═════ GIVEN RECORDS

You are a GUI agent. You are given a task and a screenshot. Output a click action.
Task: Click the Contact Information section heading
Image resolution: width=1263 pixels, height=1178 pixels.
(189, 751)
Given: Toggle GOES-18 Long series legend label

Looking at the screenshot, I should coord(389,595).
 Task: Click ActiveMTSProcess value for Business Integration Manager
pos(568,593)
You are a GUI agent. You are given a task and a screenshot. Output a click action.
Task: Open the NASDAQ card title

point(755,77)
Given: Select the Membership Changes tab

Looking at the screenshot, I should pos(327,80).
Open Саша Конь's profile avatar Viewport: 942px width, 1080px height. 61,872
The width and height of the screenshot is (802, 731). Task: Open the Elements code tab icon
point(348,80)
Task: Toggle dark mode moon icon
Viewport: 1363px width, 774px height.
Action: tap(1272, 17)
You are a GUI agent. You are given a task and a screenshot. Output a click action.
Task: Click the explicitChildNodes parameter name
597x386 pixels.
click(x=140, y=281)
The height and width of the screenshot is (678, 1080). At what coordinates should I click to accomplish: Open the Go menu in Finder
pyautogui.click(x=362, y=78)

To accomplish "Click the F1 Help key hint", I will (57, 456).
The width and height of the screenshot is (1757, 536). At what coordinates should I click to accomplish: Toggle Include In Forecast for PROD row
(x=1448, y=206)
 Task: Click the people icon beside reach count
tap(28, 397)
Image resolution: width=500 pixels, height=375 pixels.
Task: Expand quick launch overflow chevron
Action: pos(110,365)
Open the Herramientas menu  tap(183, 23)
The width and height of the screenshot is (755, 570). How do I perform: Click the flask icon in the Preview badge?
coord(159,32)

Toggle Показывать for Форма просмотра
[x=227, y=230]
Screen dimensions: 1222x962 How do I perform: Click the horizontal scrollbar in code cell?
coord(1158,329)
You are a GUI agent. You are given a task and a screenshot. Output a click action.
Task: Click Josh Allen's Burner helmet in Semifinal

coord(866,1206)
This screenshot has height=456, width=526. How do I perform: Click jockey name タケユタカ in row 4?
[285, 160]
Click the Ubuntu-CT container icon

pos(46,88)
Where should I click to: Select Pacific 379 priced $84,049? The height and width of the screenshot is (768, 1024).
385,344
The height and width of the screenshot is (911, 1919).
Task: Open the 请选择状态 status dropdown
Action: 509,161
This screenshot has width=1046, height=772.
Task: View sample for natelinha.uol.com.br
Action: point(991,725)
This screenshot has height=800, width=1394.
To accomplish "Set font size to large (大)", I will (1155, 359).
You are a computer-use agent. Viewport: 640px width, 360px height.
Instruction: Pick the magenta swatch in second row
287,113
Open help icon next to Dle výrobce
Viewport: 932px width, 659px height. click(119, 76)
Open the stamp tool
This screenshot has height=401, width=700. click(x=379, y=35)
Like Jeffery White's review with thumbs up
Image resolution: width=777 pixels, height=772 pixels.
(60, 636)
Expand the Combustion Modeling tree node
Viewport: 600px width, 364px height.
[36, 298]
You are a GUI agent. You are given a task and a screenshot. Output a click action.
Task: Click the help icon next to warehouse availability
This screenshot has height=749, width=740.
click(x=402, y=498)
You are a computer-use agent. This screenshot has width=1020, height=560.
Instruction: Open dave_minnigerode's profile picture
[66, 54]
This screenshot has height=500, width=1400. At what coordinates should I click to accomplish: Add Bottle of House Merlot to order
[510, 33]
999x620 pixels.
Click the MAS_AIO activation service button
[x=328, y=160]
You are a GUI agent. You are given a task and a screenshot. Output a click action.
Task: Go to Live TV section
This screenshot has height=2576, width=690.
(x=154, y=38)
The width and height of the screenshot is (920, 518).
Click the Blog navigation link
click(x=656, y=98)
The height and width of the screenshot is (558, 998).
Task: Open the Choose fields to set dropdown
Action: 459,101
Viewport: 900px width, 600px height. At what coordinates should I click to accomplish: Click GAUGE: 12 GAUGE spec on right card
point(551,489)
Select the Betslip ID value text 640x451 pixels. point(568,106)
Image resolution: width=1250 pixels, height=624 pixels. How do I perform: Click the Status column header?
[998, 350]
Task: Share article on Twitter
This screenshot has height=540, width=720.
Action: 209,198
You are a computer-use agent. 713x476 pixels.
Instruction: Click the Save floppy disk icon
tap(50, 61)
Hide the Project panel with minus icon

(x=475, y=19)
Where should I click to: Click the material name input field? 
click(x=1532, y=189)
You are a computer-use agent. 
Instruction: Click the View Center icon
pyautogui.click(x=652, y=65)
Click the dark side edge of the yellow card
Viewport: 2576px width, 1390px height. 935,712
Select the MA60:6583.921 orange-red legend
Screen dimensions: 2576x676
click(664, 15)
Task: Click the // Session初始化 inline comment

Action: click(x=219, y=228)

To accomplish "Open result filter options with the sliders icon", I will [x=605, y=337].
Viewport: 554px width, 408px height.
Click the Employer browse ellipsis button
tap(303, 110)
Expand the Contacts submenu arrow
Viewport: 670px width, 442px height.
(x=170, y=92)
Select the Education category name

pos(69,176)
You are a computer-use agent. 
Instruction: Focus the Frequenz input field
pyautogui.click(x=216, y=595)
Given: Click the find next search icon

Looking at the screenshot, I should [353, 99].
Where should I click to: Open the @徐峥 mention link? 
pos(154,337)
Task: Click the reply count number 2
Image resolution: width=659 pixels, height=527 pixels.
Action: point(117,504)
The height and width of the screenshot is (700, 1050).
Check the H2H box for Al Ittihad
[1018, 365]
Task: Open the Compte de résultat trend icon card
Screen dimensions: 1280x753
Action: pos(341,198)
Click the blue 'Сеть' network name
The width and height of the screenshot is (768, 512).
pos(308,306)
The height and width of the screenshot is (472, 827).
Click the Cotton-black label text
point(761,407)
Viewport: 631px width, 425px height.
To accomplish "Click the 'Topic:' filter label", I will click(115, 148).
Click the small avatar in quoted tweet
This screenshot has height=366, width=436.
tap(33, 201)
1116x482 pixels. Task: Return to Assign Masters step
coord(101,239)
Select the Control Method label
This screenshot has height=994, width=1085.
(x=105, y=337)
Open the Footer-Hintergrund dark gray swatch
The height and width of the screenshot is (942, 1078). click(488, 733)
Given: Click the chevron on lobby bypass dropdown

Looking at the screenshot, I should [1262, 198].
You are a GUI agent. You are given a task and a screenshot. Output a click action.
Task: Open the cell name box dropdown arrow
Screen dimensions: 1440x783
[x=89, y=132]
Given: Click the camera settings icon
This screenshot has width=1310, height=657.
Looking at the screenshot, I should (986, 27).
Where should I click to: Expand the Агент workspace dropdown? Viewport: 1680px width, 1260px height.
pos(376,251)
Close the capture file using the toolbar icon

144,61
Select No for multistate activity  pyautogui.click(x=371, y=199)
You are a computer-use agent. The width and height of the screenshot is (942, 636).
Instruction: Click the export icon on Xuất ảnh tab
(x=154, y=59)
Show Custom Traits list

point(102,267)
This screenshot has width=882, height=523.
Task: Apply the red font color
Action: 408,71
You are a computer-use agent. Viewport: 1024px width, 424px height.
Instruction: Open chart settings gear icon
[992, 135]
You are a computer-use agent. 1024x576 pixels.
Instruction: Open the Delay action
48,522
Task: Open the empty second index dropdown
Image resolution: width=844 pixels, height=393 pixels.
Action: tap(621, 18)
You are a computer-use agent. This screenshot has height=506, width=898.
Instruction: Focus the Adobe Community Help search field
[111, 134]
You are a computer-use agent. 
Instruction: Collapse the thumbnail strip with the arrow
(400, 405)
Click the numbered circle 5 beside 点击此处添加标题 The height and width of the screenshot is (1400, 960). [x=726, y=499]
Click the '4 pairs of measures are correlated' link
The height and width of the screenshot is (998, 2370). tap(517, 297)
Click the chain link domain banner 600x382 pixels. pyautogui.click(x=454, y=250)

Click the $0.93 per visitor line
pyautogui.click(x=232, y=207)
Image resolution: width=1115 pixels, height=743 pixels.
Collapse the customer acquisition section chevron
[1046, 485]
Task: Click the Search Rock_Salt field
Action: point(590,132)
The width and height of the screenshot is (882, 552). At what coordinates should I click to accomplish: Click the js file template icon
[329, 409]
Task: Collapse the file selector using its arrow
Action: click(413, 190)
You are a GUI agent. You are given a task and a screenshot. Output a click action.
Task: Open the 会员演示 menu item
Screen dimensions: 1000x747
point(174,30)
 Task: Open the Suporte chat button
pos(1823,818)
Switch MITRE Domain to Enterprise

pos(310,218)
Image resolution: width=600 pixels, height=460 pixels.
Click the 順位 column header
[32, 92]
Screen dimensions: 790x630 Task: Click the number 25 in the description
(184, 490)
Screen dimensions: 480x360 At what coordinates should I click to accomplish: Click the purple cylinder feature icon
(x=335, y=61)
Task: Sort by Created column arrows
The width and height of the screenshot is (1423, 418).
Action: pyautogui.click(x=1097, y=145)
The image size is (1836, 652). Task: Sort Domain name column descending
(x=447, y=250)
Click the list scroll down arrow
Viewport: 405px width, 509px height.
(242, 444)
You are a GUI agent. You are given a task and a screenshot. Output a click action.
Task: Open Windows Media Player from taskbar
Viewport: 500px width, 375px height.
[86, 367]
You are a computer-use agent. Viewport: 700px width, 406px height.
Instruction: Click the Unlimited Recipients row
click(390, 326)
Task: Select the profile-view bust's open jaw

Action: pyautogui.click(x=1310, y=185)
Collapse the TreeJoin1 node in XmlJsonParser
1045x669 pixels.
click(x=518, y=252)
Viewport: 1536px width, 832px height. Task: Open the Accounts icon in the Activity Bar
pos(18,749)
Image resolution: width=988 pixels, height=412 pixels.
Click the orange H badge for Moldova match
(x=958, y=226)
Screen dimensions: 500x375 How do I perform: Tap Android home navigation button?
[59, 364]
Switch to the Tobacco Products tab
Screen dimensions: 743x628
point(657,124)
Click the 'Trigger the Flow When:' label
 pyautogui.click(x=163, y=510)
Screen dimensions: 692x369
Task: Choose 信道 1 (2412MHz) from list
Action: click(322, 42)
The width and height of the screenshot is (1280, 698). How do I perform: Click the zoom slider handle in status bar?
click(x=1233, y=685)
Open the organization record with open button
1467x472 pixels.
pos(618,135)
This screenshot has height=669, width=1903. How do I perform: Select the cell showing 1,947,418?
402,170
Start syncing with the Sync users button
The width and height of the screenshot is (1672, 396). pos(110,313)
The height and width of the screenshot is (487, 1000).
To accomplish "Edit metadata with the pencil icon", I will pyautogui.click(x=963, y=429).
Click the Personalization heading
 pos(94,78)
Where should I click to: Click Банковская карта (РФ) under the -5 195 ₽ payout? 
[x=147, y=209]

══════════

WORK REQUIRED: If a line of the entries above holds "avatar", count it, then report the total alone.

TASK OUTPUT: 2